Filter these records by the string "will", copying each line that holds it.

====== Records for processing

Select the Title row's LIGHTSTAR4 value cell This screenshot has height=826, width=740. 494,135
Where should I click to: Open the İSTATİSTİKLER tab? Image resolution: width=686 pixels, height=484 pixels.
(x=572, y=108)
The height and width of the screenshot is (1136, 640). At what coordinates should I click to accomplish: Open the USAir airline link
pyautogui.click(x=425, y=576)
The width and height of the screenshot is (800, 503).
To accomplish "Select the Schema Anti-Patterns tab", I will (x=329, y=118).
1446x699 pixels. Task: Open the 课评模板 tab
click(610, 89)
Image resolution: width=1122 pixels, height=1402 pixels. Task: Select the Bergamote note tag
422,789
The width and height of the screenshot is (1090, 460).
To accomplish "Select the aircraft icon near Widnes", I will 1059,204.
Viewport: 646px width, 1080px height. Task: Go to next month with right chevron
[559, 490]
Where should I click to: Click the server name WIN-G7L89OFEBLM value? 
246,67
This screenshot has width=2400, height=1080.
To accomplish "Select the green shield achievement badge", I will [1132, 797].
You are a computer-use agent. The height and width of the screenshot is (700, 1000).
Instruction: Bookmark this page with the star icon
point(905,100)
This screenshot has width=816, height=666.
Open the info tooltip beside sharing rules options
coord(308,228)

============

> _Response area_:
To accomplish "Select the Schema Anti-Patterns tab", I will (x=329, y=118).
To accomplish "Select the aircraft icon near Widnes", I will 1059,204.
To accomplish "Select the green shield achievement badge", I will [1132, 797].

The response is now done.